## RECORDS SUPPLIED:
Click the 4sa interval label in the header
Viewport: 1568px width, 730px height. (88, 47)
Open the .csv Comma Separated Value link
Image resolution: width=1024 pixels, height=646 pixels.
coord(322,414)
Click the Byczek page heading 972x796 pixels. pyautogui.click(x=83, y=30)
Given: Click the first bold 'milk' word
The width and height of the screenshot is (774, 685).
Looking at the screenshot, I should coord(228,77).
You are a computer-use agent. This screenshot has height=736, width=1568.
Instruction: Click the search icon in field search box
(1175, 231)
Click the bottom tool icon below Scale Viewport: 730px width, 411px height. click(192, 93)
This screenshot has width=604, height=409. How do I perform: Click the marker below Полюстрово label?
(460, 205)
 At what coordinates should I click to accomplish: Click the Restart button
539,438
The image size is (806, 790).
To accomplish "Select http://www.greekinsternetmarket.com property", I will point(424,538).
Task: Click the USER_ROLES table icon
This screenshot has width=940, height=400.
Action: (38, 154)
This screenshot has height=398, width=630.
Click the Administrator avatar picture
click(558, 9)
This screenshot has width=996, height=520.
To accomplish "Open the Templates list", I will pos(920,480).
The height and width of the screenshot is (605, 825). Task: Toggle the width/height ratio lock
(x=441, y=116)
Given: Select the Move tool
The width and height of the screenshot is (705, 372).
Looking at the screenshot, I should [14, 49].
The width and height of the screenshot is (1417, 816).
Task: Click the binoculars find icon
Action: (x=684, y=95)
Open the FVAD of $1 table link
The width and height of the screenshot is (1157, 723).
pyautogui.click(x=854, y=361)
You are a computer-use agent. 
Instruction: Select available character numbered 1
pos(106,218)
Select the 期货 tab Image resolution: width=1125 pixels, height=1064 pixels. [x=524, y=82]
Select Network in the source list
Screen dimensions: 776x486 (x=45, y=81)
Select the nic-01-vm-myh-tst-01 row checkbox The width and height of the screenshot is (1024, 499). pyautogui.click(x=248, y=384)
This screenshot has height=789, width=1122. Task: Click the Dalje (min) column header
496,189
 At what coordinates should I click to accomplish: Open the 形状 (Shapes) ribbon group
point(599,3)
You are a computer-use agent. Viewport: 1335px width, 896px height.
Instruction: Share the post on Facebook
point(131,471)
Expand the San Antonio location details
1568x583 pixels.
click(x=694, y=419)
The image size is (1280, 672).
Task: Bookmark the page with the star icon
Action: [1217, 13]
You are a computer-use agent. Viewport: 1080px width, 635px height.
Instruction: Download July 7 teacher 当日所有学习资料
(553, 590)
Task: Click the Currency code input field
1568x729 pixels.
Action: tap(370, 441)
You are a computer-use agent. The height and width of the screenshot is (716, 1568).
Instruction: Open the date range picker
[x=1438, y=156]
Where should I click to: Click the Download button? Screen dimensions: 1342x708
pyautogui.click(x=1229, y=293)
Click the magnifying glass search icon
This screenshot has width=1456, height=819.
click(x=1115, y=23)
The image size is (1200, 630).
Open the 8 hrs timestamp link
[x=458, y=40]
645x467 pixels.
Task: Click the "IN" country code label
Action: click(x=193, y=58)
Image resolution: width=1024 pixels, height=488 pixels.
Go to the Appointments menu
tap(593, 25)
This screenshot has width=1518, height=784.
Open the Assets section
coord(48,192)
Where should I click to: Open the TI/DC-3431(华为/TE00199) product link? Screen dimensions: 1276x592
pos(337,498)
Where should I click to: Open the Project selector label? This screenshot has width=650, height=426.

## PROBLEM TO WORK ON:
Search the listing above for "Given" and copy every line that has it.

## RESPONSE TO THIS EXERCISE:
Given: Click the first bold 'milk' word
Given: Select the Move tool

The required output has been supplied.